Allo stesso tempo non sento; o meglio sento ma poco, ho l'udito ovattato come l'acufene. Poi di improvviso il telegiornale:
"Ma ora passiamo alle previsioni del meteo..."
Commutazione.
"No... No."
"No, no no no no... NO ! IO NON L'HO ACCETTO!"
Io non lo accetto, non lo accetto. Respiro pesante. Non lo accetto... Non posso, non posso accettarlo. Lacrime sgorgano dai capillari. Non posso accettarlo. Come può essere. Perché... Perché perché perché, PERCHÉ? NO NO NO, IO NON LO ACCETTO! NON POSSO. RESPIRO PESANTE. LACRIME SGORGANO DAGLI OCCHI. NON POSSO ACCETTARLO. PERCHÉ? PERCHÉ PERCHÉ PERCHÉ... PERCHÉ? NON POSSO ACCETTARLO. RESPIRO PESANTE E LACRIME SGORGANO DAL PETTO.
"NOOOOOOOOOOO!"
I gatti saltano. Io vedo appannato. Trascino le mie dita sugli occhi e tolgo gli occhiali di impulso. Lì, li lancio sul divano. Fermati. Fermati dico alle lacrime.
Non voglio non voglio. E invece...
Silenzio.
Mi rialzo da terra.
Ancora in stato confusionale cerco di riprendere le redini di me stesso e mi chiedo cosa sarà stato. Un attacco di panico? Può darsi...
Erano anni che non ne avevo uno...
Mi gira la testa e mi guardo attorno. Sento il collo scricchiolare come una macina per il grano, e la testa pesante come una palla da bowling che pende dalle dita prima di un lancio. Pesantezza. Mi guardo attorno e penso... Questa é casa mia. Questi sono i miei gatti. Questa é la mia vita. Lo é?
Sono in ginocchio con le mani rivolte per terra insieme al viso. Scrollo i capelli, mi riassesto e stiracchio la schiena. Prima un piede, poi l'altro. Sono in piedi. Sono svenuto? Può trattarsi di un sogno. Guardo per terra.
"Oh cazzo..."
Che macello che ho fatto, con il sangue che mi usciva dal piede e sì, mi fa male, quindi non é un sogno, é tutto vero, é reale, é tutto successo, però... Però ho sentito qualcosa.
Una vita monotona può essere facile, piena di successi, senza preoccupazioni, ma che partecipazione c'è? Come può uno ritenersi umano se immezzo agli arazzi, alla bambagia, alle cene lussuose, ai mobili premiati non riesce a sentirsi felice?

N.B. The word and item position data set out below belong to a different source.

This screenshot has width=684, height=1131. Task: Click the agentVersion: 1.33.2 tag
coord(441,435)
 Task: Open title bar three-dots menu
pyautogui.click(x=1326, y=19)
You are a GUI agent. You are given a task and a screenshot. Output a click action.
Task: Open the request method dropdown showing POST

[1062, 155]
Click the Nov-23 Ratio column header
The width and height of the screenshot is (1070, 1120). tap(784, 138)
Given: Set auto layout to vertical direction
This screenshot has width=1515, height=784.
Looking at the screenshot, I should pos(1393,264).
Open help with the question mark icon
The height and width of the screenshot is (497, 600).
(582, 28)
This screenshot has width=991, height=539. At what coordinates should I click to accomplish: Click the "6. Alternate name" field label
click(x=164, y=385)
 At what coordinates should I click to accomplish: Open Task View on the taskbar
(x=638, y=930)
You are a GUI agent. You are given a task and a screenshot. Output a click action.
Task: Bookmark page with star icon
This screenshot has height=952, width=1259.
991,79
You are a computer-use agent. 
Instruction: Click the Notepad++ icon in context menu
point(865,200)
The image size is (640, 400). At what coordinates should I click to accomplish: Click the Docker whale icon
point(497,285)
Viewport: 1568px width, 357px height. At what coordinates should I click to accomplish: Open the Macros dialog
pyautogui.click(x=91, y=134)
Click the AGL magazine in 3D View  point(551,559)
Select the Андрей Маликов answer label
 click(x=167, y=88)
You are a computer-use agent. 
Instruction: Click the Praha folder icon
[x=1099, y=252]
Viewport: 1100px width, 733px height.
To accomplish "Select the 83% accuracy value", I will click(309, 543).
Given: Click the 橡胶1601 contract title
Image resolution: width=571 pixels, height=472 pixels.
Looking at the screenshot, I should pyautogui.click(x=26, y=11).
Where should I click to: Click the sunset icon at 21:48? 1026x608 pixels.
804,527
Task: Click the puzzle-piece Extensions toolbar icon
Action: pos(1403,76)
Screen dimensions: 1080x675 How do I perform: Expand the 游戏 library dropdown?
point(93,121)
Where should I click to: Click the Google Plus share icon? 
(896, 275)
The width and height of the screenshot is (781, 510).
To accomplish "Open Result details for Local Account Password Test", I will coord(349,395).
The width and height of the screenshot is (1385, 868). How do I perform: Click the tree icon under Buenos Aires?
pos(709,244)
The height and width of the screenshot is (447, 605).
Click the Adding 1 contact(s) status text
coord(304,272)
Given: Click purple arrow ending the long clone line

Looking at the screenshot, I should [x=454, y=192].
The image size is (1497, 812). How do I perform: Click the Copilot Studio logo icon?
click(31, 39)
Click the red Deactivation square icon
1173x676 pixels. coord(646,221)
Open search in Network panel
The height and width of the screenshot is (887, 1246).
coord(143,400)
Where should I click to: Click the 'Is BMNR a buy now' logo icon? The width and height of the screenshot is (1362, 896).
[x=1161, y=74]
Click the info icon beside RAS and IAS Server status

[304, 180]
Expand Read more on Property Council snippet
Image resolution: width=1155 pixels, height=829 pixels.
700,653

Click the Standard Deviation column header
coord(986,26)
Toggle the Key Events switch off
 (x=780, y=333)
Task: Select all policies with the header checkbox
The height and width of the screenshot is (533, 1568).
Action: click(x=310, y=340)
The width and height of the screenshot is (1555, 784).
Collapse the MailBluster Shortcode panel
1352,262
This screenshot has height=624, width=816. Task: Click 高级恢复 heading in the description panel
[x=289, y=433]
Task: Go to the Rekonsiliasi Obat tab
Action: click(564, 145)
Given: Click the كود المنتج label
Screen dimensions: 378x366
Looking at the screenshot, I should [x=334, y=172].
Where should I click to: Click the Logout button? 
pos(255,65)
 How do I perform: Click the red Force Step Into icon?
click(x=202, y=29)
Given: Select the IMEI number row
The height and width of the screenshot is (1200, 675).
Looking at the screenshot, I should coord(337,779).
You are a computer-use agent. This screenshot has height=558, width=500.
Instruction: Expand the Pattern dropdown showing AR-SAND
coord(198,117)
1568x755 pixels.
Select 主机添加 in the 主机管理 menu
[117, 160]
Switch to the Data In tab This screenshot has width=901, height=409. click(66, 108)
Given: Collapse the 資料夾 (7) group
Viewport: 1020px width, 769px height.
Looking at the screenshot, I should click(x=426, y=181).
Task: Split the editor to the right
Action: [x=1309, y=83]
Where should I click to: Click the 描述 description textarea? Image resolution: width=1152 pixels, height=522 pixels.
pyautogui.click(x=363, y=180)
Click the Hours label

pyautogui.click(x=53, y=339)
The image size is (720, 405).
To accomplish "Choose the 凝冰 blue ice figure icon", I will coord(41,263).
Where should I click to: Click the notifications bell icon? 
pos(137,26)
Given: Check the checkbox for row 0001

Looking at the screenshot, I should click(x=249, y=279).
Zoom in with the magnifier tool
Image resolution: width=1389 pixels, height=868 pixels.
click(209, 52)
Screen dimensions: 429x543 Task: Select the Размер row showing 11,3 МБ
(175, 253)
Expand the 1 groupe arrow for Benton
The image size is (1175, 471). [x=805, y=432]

Come può uno sentirsi felice con una glvita così piena di cose eppure così vuota? Come può uno essere felice? Quel vuoto che sentivo...
Non sento più un vuoto, sento una pienezza. Forse anche troppa pienezza, come ad esplodere, come un macigno che si fa sempre più spesso, sempre più grosso, però é così che si deve vivere, altrimenti a stare nel vuoto poi ci si perde.
Ed é così che mi sono svegliata dalla trance. Ho dato da mangiare ai gatti, e sono andato a letto.
Domani è un altro giorno, e chissà cosa potrà accadere.